┌────────

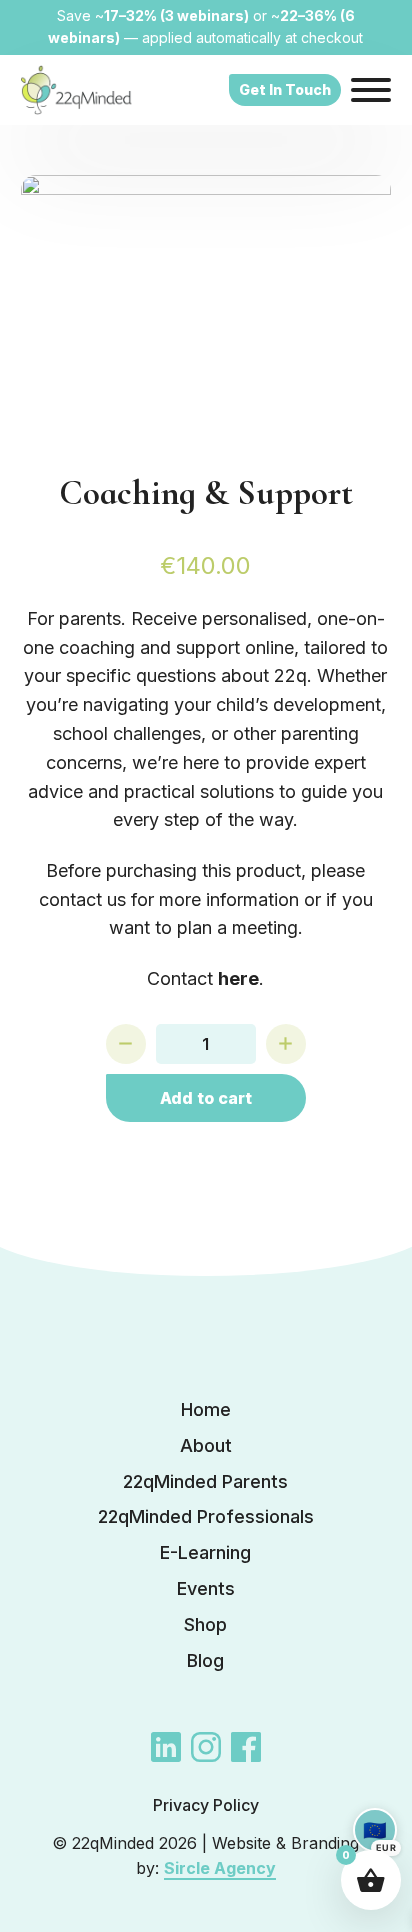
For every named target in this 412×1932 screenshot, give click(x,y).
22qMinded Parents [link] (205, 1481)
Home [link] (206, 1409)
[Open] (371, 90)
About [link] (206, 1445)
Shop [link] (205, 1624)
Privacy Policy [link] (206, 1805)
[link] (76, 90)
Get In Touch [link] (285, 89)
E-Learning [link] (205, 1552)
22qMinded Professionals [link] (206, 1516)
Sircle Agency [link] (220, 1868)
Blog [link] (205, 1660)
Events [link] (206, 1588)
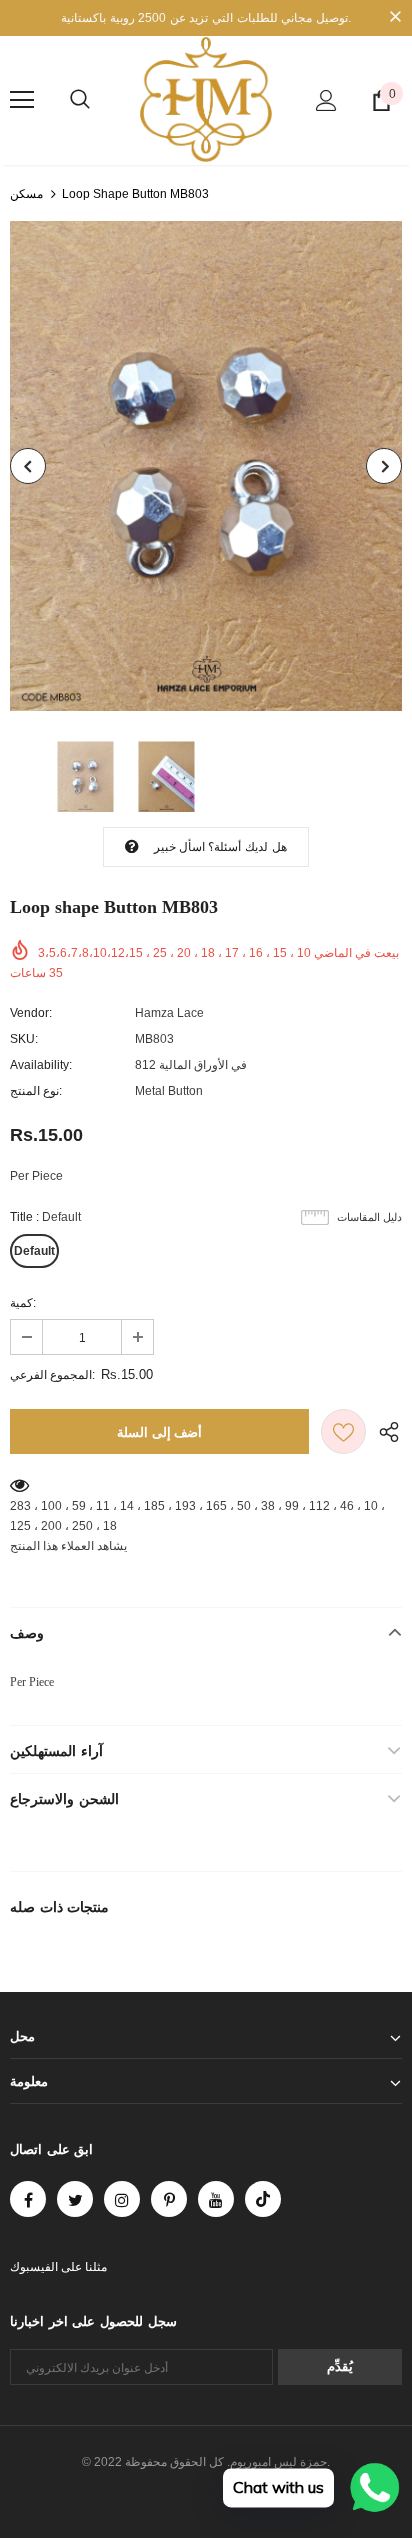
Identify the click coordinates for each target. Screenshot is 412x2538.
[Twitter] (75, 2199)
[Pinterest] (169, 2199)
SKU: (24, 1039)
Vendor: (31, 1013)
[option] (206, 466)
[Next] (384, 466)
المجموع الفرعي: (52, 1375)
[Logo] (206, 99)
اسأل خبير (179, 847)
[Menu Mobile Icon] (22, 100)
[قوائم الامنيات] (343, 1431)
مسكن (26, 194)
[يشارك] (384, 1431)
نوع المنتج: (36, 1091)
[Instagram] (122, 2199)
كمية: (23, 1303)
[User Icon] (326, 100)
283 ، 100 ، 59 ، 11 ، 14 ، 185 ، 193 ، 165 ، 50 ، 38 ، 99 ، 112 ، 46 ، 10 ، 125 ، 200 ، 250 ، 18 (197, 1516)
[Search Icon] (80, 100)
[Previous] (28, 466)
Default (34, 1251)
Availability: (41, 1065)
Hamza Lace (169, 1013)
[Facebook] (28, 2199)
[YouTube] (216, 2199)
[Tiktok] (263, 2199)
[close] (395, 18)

└────────

## DIRECTIONS FOR THIS TASK
Return the full listing above verbatim, please, but without its images.

## RESPONSE TO THE TASK
For every named target in this 412×1932 screenshot, give click(x,y).
22qMinded Parents [link] (205, 1481)
Home [link] (206, 1409)
[Open] (371, 90)
About [link] (206, 1445)
Shop [link] (205, 1624)
Privacy Policy [link] (206, 1805)
[link] (76, 90)
Get In Touch [link] (285, 89)
E-Learning [link] (205, 1552)
22qMinded Professionals [link] (206, 1516)
Sircle Agency [link] (220, 1868)
Blog [link] (205, 1660)
Events [link] (206, 1588)
Identify the click coordinates for each target. Screenshot is 412x2538.
[Twitter] (75, 2199)
[Pinterest] (169, 2199)
SKU: (24, 1039)
Vendor: (31, 1013)
[option] (206, 466)
[Next] (384, 466)
المجموع الفرعي: (52, 1375)
[Logo] (206, 99)
اسأل خبير (179, 847)
[Menu Mobile Icon] (22, 100)
[قوائم الامنيات] (343, 1431)
مسكن (26, 194)
[يشارك] (384, 1431)
نوع المنتج: (36, 1091)
[Instagram] (122, 2199)
كمية: (23, 1303)
[User Icon] (326, 100)
283 ، 100 ، 59 ، 11 ، 14 ، 185 ، 193 ، 165 ، 50 ، 38 ، 99 ، 112 ، 46 ، 10 ، 125 ، 200 ، 250 ، 18 (197, 1516)
[Search Icon] (80, 100)
[Previous] (28, 466)
Default (34, 1251)
Availability: (41, 1065)
Hamza Lace (169, 1013)
[Facebook] (28, 2199)
[YouTube] (216, 2199)
[Tiktok] (263, 2199)
[close] (395, 18)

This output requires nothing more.